Concrete will deteriorate and damage under sulfate attack. In order to study the degradation characteristics of HDC under sulfate attack, the mechanical properties of high-ductility concrete (HDC) were investigated using the uniaxial compressive strength test of HDC specimens soaked in different concentrations of sulfate solution and subjected to different times of dry–wet cycles. The variations in the compressive strength, loss rate of compressive strength, and the max compressive strength under the action of sulfate attack and dry–wet cycles were analyzed. The analytical expressions of damage variables were given. SEM was used to observe the microstructure of the sample, and the microdamage mechanism of the HDC was explored. The deterioration of the HDC was found to be the result of the combined action of sulfate attack and dry–wet cycles and was caused by physical attack and chemical attack. PVA prevented the rapid development of deterioration. On the basis of the change of compressive strength, the damage variable was established to quantitatively describe the degree of damage to HDC. The experimental results showed that with the increase in the number of dry–wet cycles, the compressive strength of HDC generally increased first and then decreased.

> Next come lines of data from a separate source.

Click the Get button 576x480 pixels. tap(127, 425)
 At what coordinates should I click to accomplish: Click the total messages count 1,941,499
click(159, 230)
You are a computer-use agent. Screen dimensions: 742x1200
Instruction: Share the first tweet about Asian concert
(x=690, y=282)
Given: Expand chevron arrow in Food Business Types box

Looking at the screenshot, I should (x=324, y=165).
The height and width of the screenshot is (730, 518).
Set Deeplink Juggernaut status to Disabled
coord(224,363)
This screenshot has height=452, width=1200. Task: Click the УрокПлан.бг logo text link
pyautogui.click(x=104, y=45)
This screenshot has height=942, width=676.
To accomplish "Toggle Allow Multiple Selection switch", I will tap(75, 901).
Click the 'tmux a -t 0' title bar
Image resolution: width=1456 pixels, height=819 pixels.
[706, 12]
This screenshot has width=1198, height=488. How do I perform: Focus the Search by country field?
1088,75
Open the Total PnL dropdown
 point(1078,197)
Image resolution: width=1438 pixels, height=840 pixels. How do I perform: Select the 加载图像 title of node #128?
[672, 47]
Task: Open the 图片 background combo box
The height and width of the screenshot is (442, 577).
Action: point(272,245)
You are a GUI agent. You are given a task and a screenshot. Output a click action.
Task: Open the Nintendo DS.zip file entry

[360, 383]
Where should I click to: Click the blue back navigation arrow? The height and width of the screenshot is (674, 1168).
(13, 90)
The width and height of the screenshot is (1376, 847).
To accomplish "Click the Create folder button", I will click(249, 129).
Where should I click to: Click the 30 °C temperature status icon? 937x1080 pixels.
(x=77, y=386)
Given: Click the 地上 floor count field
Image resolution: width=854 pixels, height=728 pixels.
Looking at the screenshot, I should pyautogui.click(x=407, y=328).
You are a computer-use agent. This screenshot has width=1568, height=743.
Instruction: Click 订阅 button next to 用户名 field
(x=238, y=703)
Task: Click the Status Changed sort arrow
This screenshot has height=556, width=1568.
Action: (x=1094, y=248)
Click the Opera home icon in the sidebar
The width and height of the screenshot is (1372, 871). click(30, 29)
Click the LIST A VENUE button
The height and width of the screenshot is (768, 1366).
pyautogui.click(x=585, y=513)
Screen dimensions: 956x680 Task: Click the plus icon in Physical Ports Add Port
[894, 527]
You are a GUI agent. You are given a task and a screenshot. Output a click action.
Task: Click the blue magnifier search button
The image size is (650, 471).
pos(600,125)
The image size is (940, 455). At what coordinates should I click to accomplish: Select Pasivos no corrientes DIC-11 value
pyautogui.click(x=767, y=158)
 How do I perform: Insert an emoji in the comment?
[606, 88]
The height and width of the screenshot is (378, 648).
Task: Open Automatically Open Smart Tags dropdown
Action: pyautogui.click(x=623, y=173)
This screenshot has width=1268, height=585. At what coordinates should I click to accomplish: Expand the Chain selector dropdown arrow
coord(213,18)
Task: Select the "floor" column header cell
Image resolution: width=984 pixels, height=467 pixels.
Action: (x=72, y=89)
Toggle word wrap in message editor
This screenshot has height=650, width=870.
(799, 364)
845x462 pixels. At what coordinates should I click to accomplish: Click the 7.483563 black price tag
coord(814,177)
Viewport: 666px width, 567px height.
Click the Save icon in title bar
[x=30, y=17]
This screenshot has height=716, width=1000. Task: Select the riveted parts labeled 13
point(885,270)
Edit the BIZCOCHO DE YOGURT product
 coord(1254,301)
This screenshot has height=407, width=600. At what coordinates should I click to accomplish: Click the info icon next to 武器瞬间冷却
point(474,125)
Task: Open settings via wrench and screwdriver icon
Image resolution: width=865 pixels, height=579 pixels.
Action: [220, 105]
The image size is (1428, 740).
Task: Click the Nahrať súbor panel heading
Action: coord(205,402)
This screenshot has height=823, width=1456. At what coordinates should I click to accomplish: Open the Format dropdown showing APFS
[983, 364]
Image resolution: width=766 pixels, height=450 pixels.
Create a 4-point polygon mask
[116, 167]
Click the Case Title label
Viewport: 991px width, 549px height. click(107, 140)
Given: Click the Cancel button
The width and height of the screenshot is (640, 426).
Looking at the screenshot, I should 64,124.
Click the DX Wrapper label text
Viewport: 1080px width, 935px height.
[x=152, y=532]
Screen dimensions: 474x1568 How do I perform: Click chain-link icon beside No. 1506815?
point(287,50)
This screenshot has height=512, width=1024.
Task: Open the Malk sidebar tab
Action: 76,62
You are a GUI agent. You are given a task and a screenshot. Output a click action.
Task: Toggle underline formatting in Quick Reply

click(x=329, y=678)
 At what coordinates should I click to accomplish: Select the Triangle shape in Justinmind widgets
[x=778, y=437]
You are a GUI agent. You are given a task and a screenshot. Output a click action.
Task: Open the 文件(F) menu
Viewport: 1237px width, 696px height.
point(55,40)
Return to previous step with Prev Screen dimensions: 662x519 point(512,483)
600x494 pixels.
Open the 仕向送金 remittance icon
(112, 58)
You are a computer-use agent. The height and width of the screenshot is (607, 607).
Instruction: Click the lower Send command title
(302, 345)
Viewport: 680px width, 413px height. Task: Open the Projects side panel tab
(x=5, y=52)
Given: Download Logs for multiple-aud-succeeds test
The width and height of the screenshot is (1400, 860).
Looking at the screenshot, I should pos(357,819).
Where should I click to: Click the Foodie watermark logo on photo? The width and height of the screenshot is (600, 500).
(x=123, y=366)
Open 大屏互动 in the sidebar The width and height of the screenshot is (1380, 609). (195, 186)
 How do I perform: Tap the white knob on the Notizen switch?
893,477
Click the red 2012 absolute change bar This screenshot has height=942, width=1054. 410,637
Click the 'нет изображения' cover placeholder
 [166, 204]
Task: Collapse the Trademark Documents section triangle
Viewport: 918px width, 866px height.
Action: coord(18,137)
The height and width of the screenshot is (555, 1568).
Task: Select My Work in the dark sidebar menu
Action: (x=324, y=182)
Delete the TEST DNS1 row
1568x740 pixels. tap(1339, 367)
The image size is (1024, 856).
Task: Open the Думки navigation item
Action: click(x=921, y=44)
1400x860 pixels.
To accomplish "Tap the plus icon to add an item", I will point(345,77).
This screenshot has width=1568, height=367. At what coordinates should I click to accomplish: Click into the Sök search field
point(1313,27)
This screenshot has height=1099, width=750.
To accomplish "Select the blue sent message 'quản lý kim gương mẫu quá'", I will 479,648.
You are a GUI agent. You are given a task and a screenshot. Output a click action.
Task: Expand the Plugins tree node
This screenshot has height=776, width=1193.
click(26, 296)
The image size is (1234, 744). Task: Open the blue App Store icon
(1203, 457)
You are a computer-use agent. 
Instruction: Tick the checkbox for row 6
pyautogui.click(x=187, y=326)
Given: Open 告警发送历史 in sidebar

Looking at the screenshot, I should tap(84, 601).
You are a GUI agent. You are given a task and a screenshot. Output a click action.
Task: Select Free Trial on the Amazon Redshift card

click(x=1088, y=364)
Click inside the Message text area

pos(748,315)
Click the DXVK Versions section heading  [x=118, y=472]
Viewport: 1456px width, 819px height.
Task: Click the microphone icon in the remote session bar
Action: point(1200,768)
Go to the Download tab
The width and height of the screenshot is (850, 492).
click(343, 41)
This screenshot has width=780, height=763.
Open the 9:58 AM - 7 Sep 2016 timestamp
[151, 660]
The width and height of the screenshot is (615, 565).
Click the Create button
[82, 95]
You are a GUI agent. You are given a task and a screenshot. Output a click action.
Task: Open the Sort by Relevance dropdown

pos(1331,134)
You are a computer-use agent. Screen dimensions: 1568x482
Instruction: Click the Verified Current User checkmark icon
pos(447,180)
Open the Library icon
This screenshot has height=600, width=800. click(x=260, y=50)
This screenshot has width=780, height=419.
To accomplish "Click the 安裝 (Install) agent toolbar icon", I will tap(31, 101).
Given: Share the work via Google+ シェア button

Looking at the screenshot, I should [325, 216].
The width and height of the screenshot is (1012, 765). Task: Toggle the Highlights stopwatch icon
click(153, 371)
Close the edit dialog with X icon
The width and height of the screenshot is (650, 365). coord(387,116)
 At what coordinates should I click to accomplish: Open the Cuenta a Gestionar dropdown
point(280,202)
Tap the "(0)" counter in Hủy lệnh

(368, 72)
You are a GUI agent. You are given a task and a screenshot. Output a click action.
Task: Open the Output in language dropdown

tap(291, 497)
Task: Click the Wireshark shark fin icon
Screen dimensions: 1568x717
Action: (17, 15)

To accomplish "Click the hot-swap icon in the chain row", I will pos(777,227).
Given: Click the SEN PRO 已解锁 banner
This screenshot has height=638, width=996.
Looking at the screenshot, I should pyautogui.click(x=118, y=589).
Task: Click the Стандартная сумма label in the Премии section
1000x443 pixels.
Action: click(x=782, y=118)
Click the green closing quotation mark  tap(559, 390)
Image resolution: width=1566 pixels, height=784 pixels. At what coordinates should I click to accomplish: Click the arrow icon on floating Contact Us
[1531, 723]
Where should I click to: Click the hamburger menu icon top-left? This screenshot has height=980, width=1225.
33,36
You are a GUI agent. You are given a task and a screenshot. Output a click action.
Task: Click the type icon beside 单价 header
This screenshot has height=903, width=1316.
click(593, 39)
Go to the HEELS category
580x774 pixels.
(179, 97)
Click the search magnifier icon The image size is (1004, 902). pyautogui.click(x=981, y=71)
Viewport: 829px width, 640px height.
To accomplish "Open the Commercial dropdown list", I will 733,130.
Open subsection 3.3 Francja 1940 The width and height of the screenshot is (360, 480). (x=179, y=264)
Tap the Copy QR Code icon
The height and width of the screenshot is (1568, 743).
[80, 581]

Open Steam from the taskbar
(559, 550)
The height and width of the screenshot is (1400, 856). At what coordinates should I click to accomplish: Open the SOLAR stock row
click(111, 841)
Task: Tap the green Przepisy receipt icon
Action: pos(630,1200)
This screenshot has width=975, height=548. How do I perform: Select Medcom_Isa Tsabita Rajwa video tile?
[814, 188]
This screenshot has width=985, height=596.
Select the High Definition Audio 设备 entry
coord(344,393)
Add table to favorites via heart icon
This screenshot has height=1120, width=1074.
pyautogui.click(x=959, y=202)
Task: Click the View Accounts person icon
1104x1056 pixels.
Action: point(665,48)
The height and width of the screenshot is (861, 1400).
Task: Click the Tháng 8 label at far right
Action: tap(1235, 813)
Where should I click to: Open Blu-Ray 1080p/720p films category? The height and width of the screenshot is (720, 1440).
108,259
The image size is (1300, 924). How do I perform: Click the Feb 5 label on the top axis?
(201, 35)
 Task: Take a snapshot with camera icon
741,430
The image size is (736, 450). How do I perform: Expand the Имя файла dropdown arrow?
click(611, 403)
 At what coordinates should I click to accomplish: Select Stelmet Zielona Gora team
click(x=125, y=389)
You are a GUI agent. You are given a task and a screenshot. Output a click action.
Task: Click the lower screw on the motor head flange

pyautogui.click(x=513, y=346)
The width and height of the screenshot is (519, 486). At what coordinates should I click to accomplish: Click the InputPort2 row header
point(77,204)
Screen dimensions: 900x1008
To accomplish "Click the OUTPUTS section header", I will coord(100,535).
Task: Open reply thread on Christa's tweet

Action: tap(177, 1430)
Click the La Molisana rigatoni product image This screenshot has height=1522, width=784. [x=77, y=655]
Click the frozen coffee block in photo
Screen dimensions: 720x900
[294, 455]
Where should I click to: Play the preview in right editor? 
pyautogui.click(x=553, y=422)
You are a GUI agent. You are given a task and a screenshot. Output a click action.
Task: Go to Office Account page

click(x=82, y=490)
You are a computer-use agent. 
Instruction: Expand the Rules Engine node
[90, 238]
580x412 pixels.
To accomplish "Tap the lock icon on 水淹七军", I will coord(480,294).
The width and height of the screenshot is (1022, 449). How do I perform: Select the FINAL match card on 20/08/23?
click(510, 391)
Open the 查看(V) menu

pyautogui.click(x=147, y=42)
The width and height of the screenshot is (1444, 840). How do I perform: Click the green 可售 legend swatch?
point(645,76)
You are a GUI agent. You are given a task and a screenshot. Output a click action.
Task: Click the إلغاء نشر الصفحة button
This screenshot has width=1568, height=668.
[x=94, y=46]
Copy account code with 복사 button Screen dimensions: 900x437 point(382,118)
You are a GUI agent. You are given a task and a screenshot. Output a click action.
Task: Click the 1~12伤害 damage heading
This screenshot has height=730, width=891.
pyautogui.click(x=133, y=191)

As the concentration of the sulfate solution increased, the loss rate of the compressive strength of HDC generally increased and the max compressive strength gradually decreased. With the increase in the number of dry–wet cycles, HDC first showed self-compacting characteristics and then gradually became destroyed. Compared with ordinary concrete (OC), HDC is superior to OC in sulfate resistance and dry–wet cycles. This study provided a test basis for the engineering application of HDC in sulfate attack and dry–wet cycles environment.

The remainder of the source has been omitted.